Pemuda jangkung itu menghela nafas panjang sembari menarik rambutnya ke belakang dengan jemarinya. Tatapannya datar dengan mata cokelat yang seakan mengintimadasi.
Arseno. Biasa disapa Seno itu meregangkan tubuhnya setelah berkutat dengan banyaknya pasien yang ditanganinya. Tangannya terulur menyentuh lehernya sembari menyender pada kursi kebesarannya.
Ketukan pada pintu ruangannya membuat pemuda itu mengangkat wajah pelan.
"Masuk." Ujarnya datar ciri khas seorang Arseno Nugroho.
Seseorang melongokan kepalanya di ambang pintu dengan menyengir lebar kearahnya membuat Seno mengalihkan wajah tidak peduli.

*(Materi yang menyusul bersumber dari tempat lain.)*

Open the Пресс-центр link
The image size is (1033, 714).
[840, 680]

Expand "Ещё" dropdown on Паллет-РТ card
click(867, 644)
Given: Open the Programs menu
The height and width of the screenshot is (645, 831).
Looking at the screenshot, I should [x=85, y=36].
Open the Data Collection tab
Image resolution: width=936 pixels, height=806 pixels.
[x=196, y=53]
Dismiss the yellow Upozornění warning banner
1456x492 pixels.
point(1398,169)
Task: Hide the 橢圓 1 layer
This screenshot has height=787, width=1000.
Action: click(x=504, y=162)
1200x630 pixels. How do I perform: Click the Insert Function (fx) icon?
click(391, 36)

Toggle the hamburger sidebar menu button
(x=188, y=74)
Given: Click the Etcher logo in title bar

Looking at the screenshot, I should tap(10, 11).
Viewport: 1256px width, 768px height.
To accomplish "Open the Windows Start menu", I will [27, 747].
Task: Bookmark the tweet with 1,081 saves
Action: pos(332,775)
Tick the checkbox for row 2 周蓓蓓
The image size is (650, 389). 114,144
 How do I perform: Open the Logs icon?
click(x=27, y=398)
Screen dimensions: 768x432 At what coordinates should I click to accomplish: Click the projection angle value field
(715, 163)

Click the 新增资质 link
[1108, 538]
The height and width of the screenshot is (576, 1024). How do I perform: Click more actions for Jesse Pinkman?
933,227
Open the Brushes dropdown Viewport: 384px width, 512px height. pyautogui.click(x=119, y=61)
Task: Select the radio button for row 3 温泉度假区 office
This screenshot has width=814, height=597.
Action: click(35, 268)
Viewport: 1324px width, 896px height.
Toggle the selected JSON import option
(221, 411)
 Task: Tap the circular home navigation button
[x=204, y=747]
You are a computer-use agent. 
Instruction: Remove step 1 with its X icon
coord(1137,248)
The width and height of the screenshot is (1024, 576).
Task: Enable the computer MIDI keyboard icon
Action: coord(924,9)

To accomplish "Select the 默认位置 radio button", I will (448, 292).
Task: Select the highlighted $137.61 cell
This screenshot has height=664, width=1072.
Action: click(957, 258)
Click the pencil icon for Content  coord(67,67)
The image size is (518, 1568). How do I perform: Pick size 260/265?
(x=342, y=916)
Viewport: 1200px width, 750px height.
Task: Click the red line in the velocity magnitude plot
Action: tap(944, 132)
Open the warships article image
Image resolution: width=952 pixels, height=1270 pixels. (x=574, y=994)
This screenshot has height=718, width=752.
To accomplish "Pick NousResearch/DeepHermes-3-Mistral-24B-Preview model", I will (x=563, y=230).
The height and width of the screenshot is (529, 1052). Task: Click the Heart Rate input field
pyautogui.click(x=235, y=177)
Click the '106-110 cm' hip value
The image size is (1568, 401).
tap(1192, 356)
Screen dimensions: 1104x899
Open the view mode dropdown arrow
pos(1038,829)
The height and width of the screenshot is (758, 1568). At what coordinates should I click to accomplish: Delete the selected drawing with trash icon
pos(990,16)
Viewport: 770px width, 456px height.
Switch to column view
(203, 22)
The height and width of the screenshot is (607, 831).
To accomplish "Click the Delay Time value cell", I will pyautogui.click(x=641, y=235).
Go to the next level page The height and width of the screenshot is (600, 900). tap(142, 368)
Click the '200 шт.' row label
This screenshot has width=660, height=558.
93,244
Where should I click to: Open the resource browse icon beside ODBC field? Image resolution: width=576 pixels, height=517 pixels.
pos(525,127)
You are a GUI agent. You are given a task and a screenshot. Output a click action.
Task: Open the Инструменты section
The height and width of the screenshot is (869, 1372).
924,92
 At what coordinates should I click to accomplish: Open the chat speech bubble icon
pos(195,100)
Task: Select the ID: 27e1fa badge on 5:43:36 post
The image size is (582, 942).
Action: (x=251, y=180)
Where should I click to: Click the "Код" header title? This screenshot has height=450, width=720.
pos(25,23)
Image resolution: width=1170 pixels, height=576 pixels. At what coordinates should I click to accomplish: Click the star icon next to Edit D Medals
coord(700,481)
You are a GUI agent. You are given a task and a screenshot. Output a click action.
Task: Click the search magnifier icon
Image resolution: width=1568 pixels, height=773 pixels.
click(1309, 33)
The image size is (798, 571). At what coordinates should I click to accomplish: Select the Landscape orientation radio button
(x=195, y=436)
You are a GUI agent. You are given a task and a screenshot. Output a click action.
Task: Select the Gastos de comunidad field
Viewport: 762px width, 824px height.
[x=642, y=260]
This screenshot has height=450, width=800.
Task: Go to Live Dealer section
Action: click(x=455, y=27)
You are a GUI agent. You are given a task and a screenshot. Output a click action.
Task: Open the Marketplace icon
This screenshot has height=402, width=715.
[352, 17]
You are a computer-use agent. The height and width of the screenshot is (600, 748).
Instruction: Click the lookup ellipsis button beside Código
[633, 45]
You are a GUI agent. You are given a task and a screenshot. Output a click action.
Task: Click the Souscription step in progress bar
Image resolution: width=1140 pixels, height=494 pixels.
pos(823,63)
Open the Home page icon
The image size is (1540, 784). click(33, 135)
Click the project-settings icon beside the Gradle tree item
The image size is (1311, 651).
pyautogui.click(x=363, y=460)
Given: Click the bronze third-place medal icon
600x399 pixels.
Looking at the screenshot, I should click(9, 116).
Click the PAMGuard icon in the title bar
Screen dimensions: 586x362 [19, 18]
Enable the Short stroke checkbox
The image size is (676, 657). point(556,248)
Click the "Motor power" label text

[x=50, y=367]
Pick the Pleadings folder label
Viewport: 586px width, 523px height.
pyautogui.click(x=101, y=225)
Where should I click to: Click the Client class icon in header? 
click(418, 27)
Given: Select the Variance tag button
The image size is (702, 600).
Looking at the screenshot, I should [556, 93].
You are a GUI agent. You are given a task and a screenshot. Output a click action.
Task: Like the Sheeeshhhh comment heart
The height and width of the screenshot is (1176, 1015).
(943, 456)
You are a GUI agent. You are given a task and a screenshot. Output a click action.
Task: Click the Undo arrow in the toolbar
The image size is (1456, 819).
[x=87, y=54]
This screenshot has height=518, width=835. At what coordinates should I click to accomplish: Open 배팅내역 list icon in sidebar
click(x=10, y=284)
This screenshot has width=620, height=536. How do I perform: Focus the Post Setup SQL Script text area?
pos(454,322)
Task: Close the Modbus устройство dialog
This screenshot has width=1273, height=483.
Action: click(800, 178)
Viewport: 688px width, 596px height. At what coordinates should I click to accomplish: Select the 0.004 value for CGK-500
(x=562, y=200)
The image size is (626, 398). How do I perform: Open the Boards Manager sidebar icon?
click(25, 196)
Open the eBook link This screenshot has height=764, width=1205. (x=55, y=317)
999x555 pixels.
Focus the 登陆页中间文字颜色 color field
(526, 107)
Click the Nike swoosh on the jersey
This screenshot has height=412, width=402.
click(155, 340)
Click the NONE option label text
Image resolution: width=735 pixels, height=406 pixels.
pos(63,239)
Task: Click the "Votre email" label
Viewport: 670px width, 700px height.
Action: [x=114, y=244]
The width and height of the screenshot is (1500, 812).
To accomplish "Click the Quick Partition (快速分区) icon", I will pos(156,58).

Arseno kembali memijat lengannya sendiri tanpa menghiraukan sahabatnya yang sudah mendudukan diri di hadapannya.
"Ck. Kebiasaan yah lo kanebo kering, gue siram juga nih biar gak kaku," celetuknya pemuda bernama Arka itu. Sahabat sekaligus salah satu dokter di sana.
Arseno hanya menggelengkan kepalanya heran. Matanya melirik kecil foto yang selalu di pajangnya di meja ruangannya. Foto dua anak cowok dengan satu perempuan yang tersenyum kearah kamera dengan gigi ompongnya.
"Gue capek bangat hari ini, No. Pasiennya banyak banget, di tambah lagi cederanya parah parah lagi." Curhatnya dengan menyenderkan punggungnya lelah, Arseno hanya mengangguk saja sebagai respon.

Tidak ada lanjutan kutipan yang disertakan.